**GIVEN RECORDS:**
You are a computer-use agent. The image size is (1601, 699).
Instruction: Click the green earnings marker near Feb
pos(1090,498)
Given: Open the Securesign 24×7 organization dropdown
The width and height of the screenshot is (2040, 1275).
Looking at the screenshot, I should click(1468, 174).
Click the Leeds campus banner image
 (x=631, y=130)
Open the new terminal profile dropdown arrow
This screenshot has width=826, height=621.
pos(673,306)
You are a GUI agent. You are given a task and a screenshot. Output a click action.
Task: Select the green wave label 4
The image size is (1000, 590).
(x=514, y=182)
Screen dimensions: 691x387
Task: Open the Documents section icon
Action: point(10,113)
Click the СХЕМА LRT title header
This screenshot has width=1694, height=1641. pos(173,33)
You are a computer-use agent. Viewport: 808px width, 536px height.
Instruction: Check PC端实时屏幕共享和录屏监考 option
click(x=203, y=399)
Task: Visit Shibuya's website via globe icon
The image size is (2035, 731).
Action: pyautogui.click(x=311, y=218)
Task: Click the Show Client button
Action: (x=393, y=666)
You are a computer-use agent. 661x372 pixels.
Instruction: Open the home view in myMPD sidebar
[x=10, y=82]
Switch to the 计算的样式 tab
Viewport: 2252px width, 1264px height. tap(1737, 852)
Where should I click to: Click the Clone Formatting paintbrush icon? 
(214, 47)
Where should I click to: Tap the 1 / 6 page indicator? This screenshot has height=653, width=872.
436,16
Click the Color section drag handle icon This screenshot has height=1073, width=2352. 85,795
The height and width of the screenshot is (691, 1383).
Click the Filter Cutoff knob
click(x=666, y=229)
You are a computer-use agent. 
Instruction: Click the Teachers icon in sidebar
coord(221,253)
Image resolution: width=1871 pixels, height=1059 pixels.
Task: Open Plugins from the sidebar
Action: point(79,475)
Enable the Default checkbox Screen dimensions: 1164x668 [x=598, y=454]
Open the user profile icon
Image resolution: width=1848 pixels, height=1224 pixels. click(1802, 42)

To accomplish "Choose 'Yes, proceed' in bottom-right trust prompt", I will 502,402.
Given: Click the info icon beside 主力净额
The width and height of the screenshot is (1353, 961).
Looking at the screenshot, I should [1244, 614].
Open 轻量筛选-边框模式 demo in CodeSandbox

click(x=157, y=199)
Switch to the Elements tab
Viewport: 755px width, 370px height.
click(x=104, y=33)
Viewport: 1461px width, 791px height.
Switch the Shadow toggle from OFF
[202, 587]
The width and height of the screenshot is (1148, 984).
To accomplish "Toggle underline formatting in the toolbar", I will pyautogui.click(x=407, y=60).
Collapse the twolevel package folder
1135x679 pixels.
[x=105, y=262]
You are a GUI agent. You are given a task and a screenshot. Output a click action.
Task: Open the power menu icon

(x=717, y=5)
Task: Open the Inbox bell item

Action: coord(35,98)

**WHAT YOU ARE ASKED TO DO:** List every line from the entries above in which "dropdown" appears.

**RESULT OF THIS TASK:**
Given: Open the Securesign 24×7 organization dropdown
Open the new terminal profile dropdown arrow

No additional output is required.